I use black polish on all my shells, from whiskey to color 8 (I dont own black shoes)


----------



## M. Charles

This is interesting. I always thought #8 turned darker over time. In your experience, how does cigar shell cordovan age? Turn darker or lighter?


----------



## Tom Rath

My whiskies have turned darker, cigar and color 8 have turned lighter


----------



## qwerty

What I am stunned by is how the 11-yr-old and 7-yr-old pairs of shells look just as new as the 1-yr-old pair. If you had told me that you bought all three pairs last week, I would never have doubted you, notwithstanding the differences in color across the 3 pairs. How often do you wear the older pairs? 1x per wk? More, less? Aldens hold up well!


----------



## marlinspike

One other question - is it just the photo, or are their no creases on the sides of the shoes? On all of my shoes, cordovan or otherwise, the creasing extends down to the sides.


----------



## lee_44106

qwerty said:


> What I am stunned by is how the 11-yr-old and 7-yr-old pairs of shells look just as new as the 1-yr-old pair. If you had told me that you bought all three pairs last week, I would never have doubted you, notwithstanding the differences in color across the 3 pairs. How often do you wear the older pairs? 1x per wk? More, less? Aldens hold up well!


Yes, I was also going to remark on the same subject.


----------



## Markus

*I love this kind of thing. We're obsessive and not a little bit nutty.*

First off, great thread, great concept. If I can manage it, I'll post some photos of my 20+ bb wings. (like you middle pair).
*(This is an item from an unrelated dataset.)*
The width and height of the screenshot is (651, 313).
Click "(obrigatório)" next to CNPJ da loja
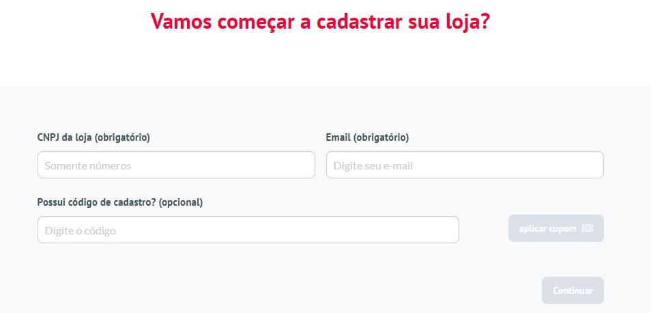tap(122, 137)
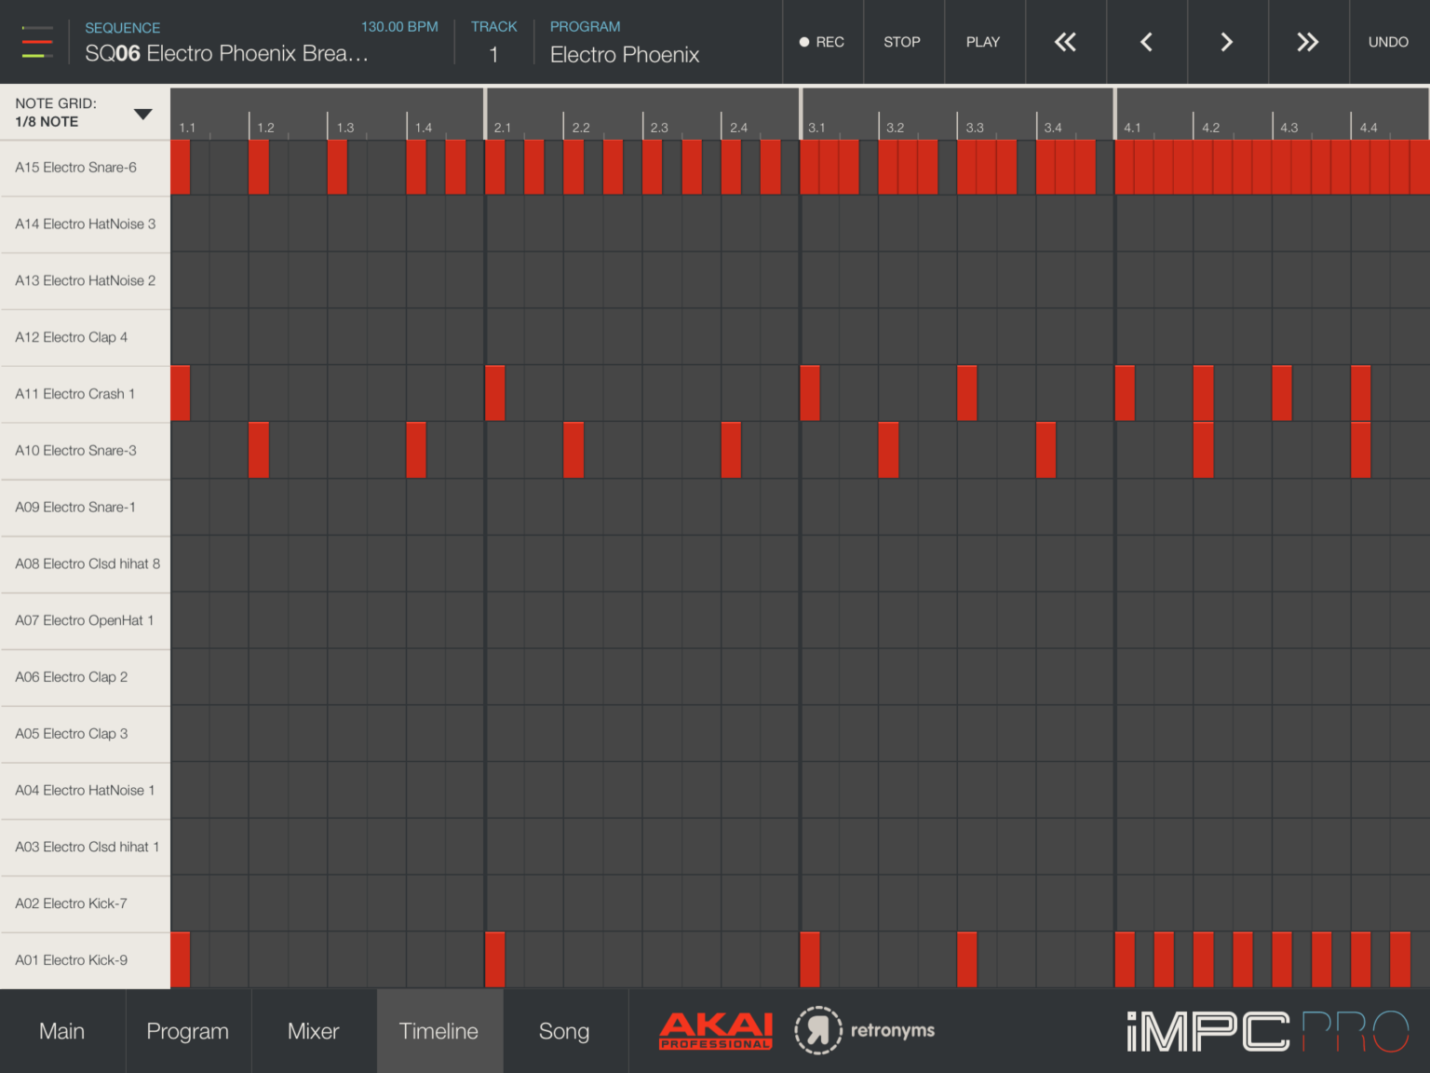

Also, since i had a couple of thrifted #8s pass through my lens last year, I'll look around and see if I can find pictures of those anywhere. interesting comparisons.

I think if my wife knew I was looking at pictures of cordo wingtips on the internet it would confirm her opinion that we are a kind of a crazy bunch around here. I like it! If we could only get a sufficient number of our Japanese fellow-obsessives interested, perhaps they might publish a monthly magazine with extended photo comparisons of all these colors of shell developing patina through time. ;>))
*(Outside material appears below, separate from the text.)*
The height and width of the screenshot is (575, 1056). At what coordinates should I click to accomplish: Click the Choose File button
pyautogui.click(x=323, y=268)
really, fun thread. Thanks!


----------



## Tom Rath

qwerty said:


> What I am stunned by is how the 11-yr-old and 7-yr-old pairs of shells look just as new as the 1-yr-old pair. If you had told me that you bought all three pairs last week, I would never have doubted you, notwithstanding the differences in color across the 3 pairs. How often do you wear the older pairs? 1x per wk? More, less? Aldens hold up well!


I wear the longwings mostly on the weekend with jeans these days. Every once in a while to work if the mood strikes me. Probably wear them 3 times a month. They are in comfortable sem-retirement given their age. They have never been resoled or otherwise touched by Alden after I bought them.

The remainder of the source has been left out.